T H E R I V E R / B R U C E S P R I N G S T E E N
It's July 2013, and it's a heatwave. We're staying in the Peak District for a week, in the house where George Eliot wrote Adam Bede. It is square and white with giant doorways and wide floorboards. Fields on all four sides, occasionally occupied by a herd of sheep. They spend the long hot days with their mouths to the grass; sometimes they chomp so loud you can hear it all the way from the belly of the house. Every so often the herd drifts leftways towards the farm buildings and a stillness falls over the fields until their return.
It's July 2013, and it's the summer I discover Bruce Springsteen. Properly discover him. I've discovered him before, of course: in a parked car outside the church (we're late for Mass but Mum won't let us get out until Born To Run's finished playing on the radio); on a long car journey to Stratford (my ipod battery fails, I borrow Mum's, I listen to Thunder Road once, I listen to nothing else for the rest of the ride); and in Hyde Park, and Wembley Stadium, and, one month ago, the Olympic Park (where I stand wide eyed amongst a crowd that smells of hay and beer and happiness).

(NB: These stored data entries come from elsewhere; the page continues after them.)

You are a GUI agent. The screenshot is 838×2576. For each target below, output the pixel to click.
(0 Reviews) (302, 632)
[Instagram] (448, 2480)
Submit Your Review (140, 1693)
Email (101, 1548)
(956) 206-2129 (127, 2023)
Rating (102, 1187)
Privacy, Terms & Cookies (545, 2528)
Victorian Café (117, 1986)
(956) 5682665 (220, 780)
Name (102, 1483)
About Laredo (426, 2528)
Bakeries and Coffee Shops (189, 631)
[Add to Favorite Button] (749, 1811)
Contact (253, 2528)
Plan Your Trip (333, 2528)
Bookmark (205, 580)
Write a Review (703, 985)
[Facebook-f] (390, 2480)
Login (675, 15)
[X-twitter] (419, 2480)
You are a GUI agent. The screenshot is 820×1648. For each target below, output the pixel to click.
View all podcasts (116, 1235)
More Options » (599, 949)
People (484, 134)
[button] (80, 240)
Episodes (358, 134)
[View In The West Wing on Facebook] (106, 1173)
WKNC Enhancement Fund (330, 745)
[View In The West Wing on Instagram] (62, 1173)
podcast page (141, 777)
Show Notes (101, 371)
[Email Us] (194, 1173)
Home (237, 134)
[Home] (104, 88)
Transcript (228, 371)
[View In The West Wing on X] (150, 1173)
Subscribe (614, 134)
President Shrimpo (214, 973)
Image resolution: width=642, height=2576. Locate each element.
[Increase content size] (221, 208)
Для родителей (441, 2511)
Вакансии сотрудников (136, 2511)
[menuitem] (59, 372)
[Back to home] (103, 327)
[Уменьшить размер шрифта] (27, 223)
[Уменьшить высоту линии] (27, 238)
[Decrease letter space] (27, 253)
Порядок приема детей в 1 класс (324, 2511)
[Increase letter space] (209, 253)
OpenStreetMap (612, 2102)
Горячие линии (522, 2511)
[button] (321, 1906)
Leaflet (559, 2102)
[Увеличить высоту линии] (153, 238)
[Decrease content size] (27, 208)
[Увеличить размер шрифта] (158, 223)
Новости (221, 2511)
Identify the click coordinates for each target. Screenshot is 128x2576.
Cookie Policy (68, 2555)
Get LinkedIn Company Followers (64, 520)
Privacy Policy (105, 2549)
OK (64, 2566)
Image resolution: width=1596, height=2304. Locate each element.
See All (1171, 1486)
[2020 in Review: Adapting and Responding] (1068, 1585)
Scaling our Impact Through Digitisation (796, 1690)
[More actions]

One evening, that week in July, I pick my way across hens and vegetable patches, jump a fence into the fields. There are flies and birds but the air is quiet, that tranquil kind of peace after the heat of the day. At the far edge of the field there is a bank of rushes and then a river, purplish and wavering, populated by dragonflies and a heron. I have my headphones in. As I approach the water, quite by chance, The River starts to play.
I unplug the headphones, and let the opening notes of the harmonica skim and skid along the river, and up through the trees and peaks beyond.